I can remember my mom getting ready to go out with my Dad and Jill and I anxiously awaiting the arrival of Rosie. She always came bearing games, records, or something special for us. Sometimes she brought her "international coffee" (Cafe Mocha) and would always let me have a sip.
She taught me how to play Chinese checkers and rummie. She taught me songs like "A Bushel and a Peck" and "Ring Around the Rosie". She taught me how to say my prayers and to this day I still have them memorized. She taught me that warm milk and honey helps to fall asleep and how to have a tea party that seemed soooooo real.

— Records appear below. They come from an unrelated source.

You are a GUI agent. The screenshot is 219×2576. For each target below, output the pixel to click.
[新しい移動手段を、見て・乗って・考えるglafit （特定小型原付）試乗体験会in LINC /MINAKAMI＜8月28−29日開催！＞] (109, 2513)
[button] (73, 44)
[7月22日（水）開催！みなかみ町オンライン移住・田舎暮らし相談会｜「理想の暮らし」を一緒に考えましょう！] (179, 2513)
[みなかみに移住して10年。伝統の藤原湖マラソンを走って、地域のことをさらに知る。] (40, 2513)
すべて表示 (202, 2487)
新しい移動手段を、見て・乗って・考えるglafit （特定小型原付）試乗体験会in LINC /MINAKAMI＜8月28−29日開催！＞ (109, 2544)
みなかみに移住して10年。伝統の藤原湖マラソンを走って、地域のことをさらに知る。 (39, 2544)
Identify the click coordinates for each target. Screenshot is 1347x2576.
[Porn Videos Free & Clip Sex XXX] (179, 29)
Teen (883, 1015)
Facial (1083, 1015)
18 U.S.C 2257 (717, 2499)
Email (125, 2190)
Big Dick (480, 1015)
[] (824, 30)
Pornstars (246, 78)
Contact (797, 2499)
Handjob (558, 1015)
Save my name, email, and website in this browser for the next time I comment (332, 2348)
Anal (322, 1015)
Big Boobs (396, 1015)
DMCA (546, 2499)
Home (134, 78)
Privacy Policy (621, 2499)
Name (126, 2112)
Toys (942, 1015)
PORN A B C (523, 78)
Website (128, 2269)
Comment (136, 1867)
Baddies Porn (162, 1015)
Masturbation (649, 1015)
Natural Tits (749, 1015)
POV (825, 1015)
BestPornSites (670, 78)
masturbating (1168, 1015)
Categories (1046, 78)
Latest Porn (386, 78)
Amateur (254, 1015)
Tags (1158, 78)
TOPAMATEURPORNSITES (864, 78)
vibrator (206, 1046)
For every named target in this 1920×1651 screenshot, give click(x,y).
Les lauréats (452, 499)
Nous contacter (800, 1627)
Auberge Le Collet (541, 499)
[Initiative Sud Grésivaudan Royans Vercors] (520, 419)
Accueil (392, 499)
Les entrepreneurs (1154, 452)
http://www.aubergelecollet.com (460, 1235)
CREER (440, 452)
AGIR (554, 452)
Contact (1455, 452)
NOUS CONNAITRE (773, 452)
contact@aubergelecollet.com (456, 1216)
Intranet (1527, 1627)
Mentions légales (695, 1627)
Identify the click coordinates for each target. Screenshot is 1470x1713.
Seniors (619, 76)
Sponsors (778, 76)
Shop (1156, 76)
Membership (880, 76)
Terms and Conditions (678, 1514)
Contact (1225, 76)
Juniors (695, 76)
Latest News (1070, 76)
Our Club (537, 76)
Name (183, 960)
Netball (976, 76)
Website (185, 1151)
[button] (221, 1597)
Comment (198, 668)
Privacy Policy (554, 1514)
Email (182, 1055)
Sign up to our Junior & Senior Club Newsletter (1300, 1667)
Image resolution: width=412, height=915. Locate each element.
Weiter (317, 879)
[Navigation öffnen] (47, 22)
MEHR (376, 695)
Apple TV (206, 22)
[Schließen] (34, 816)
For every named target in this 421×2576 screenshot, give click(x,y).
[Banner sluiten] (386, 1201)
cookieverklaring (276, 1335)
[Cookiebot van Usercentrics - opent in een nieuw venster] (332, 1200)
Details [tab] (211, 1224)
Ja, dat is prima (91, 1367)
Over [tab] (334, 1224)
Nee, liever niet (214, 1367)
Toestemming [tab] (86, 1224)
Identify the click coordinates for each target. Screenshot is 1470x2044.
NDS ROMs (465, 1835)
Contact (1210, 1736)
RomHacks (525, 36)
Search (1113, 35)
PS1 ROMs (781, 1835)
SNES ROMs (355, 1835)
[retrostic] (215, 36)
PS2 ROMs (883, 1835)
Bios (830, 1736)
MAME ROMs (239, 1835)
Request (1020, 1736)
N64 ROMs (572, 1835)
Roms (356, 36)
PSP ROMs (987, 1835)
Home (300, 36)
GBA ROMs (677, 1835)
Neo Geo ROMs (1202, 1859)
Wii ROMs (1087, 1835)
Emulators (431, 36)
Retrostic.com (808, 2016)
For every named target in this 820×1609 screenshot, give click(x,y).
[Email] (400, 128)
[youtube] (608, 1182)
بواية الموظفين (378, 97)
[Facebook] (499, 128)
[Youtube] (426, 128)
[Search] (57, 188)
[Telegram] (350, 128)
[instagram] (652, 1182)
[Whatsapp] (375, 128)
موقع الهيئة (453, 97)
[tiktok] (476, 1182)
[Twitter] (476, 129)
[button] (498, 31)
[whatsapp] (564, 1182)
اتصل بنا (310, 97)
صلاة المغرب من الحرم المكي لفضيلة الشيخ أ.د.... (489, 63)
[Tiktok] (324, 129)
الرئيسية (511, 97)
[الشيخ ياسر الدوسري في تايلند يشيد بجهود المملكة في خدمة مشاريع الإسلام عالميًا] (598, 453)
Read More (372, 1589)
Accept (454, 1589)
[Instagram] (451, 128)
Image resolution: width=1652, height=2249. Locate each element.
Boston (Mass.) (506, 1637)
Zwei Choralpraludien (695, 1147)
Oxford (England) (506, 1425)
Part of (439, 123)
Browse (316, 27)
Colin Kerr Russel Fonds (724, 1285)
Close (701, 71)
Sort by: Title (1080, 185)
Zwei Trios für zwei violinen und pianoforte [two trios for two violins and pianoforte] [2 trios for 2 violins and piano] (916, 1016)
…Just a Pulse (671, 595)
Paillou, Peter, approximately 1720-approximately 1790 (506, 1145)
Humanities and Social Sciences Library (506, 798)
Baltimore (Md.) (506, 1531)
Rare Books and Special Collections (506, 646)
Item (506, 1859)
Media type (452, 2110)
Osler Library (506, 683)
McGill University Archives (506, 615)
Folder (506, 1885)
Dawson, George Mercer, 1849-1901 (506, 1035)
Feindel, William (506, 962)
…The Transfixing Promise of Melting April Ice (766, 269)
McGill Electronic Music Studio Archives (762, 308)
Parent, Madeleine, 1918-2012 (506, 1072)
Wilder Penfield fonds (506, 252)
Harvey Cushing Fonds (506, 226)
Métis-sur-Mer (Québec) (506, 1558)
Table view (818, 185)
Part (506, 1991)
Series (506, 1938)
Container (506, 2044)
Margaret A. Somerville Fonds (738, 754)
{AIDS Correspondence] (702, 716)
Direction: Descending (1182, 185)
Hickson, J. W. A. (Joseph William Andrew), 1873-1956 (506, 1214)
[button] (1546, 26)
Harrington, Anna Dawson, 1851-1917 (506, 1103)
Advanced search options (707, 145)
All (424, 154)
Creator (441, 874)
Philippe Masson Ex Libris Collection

I remember making homemade bread with her and her husband and I remember that coconut lamb cake and chocolate truffles she would make us every year for Christmas. I remember the endless amount of books she would read to us and how she would always make my parents bed for them as a special surprise! I remember how she used to make the BEST mac and cheese by adding extra milk and how she would sometime speak french to us and we were mesmerized!
Every year for Christmas we gave her a book of stamps and she would be soooooo happy. One time she gave me a tiny pack of Kleenex because I told her I liked the one she had and she gave my sister a pencil because she liked to write. I learned early in life that it is "the thought that counts" and maybe that's why my Love Language is gift giving.
She is 91 years old and dosent have one gray hair. Still blows my mind.
She was the first non-family member I called to inform that my Dad had died. I can still hear her comforting words and sympathetic voice, as she tried to hold back her own tears.
She is the woman who caught my eye while I was walking down the isle at my wedding and that's when my tears started flowing. I can still picture her, sitting in the front pew, wearing a special flower pinned to her blouse, smiling at me and looking so proud.
I love her so much it always makes me cry.
She is a little old lady, with a tiny frame, with jet black hair and glasses. Her smile, smell, and embrace are so familiar to me and always make me feel like a child again. I am so lucky to have a woman like this in my life. Not many people do. I thank God for Rosie and for her presence in my life.